The only change from the status quo in this iteration of consumer protection, part of a deal between Dodd and Sen. Bob Corker (R-TN), is that the President would appoint an independent consumer protection chief with their own budget and the mandate to write rules. However, the same regulators at the Fed who missed – or ignored – subprime mortgages and outrageous credit card practices would be responsible for enforcement.
Dodd first sought, along with the White House, an independent CFPA. Then he proposed it get housed at the Treasury Department. Now we have it back to the Fed, where the same people responsible for blowing the economy before would have another chance to do it again.
The President is likely to sign off on this, as per a statement last night, if it “includes independent appointment, an independent budget, and an independent ability to set and enforce clear rules of road to protect American families.” Enforcement would be at issue in this proposal. And one can reasonably question how “independent” the enforcement would be if housed at the Fed, no matter how the legislation is written.
Even business organizations have pushed for a strong CFPA. Just yesterday, the U.S. Women’s Chamber of Commerce, U.S. Hispanic Chamber of Commerce, South Carolina Small Business Chamber of Commerce, American Made Alliance, Main Street Alliance and multiple state business organizations signed a broad statement of support. “Businesses and consumers need a CFPA with independent rule-making and enforcement authority, not a weak bureau subservient to regulators concerned with protecting large banks rather than protecting small businesses and consumers,” said Tim Duncan, Chairman of American Business Leaders for Financial Reform. This coalition represents far more businesses than the US Chamber of Commerce. That statement is on the flip.

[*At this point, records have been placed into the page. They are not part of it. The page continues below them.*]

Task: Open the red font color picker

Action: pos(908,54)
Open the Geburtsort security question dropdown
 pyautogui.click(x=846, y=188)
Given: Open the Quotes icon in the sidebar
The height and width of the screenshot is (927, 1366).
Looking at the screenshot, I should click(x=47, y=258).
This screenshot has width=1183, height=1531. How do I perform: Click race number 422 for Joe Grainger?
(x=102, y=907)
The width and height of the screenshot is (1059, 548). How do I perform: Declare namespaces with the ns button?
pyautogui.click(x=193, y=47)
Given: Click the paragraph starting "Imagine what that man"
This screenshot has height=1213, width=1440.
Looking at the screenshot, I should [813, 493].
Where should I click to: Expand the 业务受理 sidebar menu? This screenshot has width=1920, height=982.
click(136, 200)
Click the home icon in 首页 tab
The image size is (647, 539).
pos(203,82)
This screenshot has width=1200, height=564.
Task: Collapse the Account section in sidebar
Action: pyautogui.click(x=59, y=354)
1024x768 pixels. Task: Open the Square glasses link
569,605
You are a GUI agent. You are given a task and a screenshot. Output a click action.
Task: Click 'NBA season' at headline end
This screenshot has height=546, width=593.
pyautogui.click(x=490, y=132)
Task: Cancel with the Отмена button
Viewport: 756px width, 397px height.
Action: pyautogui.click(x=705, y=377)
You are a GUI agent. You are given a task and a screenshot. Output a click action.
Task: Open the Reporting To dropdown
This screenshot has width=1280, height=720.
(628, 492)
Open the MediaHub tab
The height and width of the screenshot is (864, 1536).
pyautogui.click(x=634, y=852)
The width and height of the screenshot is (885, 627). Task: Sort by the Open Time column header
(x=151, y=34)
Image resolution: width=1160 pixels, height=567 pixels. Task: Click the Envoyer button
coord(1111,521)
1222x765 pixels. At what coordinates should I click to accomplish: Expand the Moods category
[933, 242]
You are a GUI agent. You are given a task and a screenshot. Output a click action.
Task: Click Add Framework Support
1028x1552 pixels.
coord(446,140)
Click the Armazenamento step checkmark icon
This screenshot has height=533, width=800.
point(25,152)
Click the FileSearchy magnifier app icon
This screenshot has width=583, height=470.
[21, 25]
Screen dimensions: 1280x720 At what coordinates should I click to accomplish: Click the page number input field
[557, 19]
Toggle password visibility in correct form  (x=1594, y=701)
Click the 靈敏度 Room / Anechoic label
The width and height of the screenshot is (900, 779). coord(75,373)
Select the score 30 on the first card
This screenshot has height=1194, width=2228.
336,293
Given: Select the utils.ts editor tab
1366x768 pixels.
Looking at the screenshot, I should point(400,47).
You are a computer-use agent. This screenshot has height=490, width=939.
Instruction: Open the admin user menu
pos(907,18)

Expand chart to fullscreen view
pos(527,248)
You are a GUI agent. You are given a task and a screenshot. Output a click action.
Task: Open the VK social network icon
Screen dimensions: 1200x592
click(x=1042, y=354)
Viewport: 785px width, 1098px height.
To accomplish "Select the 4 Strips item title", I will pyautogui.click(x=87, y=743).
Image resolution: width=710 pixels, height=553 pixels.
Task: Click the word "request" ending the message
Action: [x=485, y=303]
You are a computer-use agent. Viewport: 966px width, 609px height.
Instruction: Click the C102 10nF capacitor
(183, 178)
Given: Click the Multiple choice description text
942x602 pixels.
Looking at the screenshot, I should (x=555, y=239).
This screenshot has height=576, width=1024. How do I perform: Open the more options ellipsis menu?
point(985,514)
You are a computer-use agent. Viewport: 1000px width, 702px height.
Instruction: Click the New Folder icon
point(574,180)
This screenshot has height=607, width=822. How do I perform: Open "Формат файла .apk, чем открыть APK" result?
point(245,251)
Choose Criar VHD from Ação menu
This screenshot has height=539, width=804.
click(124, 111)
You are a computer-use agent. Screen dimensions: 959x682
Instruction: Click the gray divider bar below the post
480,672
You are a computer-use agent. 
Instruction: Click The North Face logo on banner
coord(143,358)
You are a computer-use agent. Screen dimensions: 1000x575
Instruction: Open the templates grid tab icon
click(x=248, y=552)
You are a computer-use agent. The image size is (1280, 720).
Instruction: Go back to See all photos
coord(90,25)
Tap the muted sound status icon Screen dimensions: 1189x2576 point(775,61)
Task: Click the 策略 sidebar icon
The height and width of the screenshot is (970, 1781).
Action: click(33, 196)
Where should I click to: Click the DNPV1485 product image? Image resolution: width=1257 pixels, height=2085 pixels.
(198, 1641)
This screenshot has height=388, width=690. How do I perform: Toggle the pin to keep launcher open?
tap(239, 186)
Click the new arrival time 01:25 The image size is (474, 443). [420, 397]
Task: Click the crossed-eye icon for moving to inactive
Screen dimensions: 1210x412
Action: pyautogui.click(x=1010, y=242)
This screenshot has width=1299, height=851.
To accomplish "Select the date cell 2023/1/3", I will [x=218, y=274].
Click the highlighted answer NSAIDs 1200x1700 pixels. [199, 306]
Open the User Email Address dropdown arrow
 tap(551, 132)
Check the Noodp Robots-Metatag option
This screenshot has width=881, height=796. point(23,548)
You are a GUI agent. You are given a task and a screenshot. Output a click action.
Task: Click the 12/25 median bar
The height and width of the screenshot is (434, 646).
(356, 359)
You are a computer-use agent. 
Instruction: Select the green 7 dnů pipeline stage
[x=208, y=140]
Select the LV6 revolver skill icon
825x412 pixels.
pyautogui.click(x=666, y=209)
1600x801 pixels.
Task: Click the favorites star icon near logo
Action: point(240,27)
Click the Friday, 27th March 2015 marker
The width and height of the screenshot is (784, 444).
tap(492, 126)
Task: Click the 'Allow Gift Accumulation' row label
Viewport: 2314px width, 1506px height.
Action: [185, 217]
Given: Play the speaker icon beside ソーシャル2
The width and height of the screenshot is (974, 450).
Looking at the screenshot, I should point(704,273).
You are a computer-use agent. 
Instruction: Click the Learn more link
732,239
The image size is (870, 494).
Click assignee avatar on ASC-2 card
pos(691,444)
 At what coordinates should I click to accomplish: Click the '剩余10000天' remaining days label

Democrats will have to decide whether they want to dare Republicans to oppose sensible consumer protection for financial products and a strong financial reform bill generally, or if they just want to pass “something,” no matter how ineffective.
We, the undersigned business owners, executives and investors, support the creation of a strong Consumer Financial Protection Agency (CFPA). This will help restore consumer confidence in the economy and benefit business, especially small businesses, which create most of the nation’s new jobs. Small business owners often rely on credit from a variety of sources, including use of personal credit cards and home equity loans, to start, run and expand their businesses.
The financial crisis has demonstrated the need for a new independent federal agency to promote financial product safety and establish clear, enforceable rules of the road. Business owners and consumers need full and fair disclosure of the costs and risks of financial products and services.
Those pushing misleading products with hidden risks undercut lenders offering sound mortgages and other credit. Reckless credit practices fueled the economic crisis that has driven businesses into bankruptcy and homes into foreclosure, destroyed jobs and wealth, and severely undermined our communities and economic prospects. Many businesses that survived the initial meltdown are being hurt by credit cuts and denials, abrupt interest rate and fee hikes, and other financial practices.
A Consumer Financial Protection Agency will expose unsafe products and services and encourage accountability and fair competition. It will help ensure we do not repeat the reckless practices we are paying dearly for today. Consumers, businesses and our economy will be better off with the establishment of a strong CFPA.
UPDATE: This puts Dodd arguably to the right of Richard Shelby on the CFPA. Shelby (R-AL) proposed housing the CFPA at the FDIC, which at least doesn’t have a proven track record of ignoring consumer products the way the Fed does.